'Anti-Facebook' project releases first batch of code
The Diaspora open-source project has made public its first code. But if open-source code drops in a social-networking forest does it make a sound?
The open-source Diaspora project released on Wednesday the first iteration of its so-called anti-Facebook social-networking application.
According to a blog post, the development team aims to work with the community to enhance and extend the software in order to create a better project. Hardly an original idea in the open-source world, but certainly a logical ideal in light of the fact that social-networking applications require a good bit of insight from users and developers--something we've seen Facebook embrace, occasionally forcibly by its own community.
There are a number of capabilities in the current release that start to outline how the project will take shape:
- Share status messages and photos privately and in near real time with your friends through "aspects."

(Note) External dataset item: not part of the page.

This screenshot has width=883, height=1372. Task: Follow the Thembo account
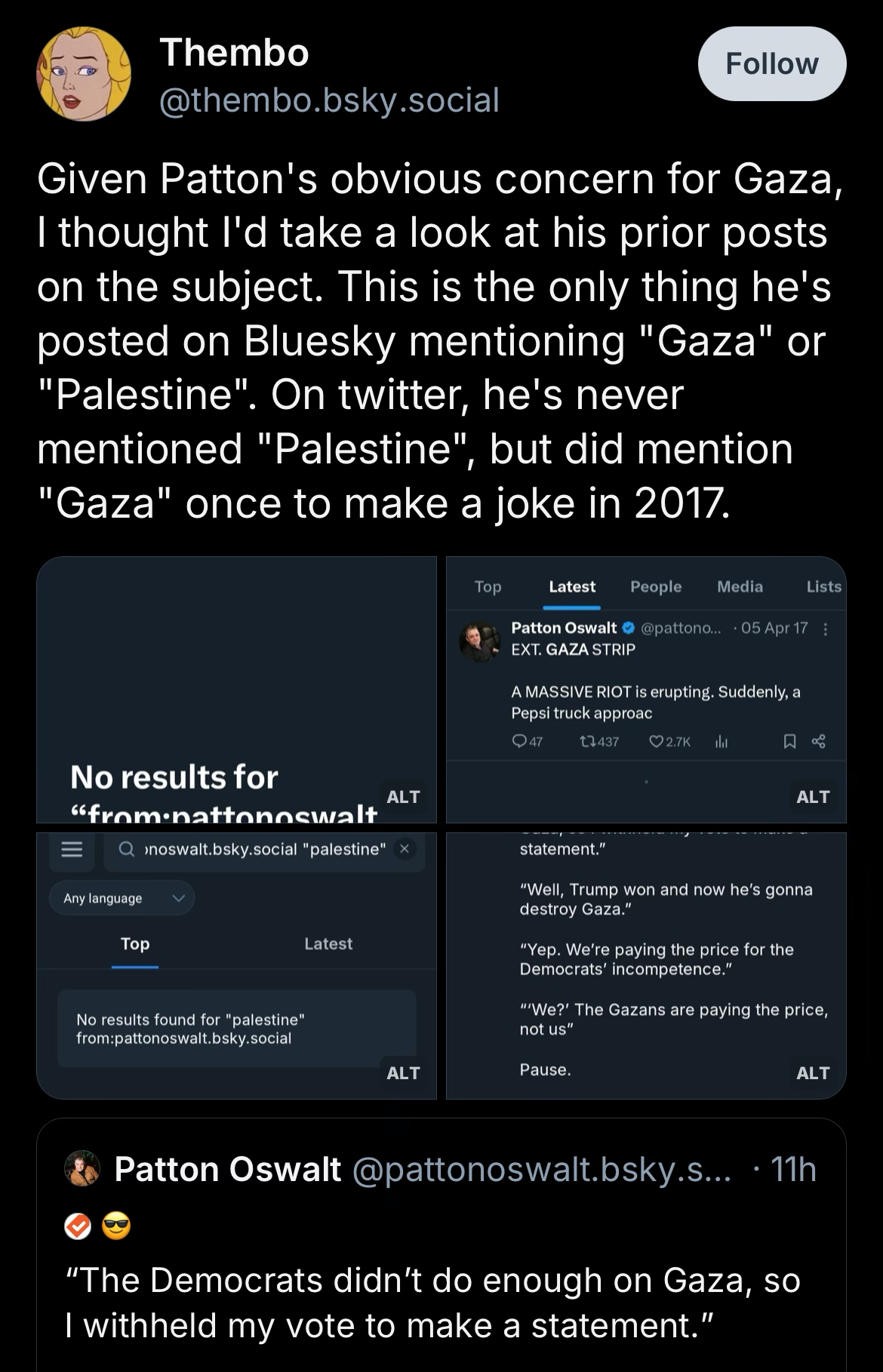[771, 64]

- Friend people across the Internet no matter where Diaspora seed is located.
- Manage friends using "aspects."
- Upload of photos and albums.
- All traffic is signed and encrypted (except photos, for now).
In addition to the above, there are a few key features on the horizon--namely, Facebook integration and data portability. Both are requirements if the Diaspora project will ever attain a level of critical mass.

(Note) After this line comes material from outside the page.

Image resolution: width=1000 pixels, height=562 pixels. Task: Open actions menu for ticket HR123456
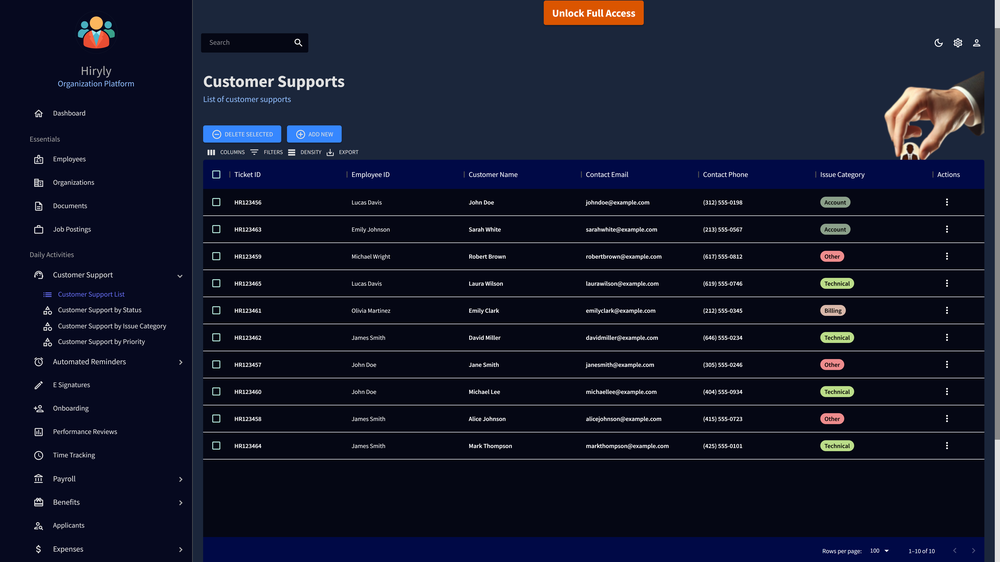coord(946,202)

What's hard to determine is who the audience is for such a project. Facebook is a consumer application and as far as I know most of the world isn'tfor its own instance of a social network. Not that such sentiment should hold back the project, but every project needs a motivating factor.
Based on Diaspora's Github project-hosting page, the team is aiming to take down Facebook entirely:
While Facebook helps the whole digitalized world to keep in touch, it suffers from severe security and privacy issues and is run by a monopolist that designs (and must design, by its nature) the platform's future based on profit-oriented goals.
Stating that "Facebook has a majority market share," the project-hosting page also allegorically references one of the more entertaining bits from Ubuntu founder Mark Shuttleworth's first Ubuntu bug report in 2004, which stated simply that "Microsoft has a majority market share." A bug indeed.
Altruism is a great motivator, but sooner or later economics come into play. I'll continue to follow the evolution of Diaspora to see how this all shakes out.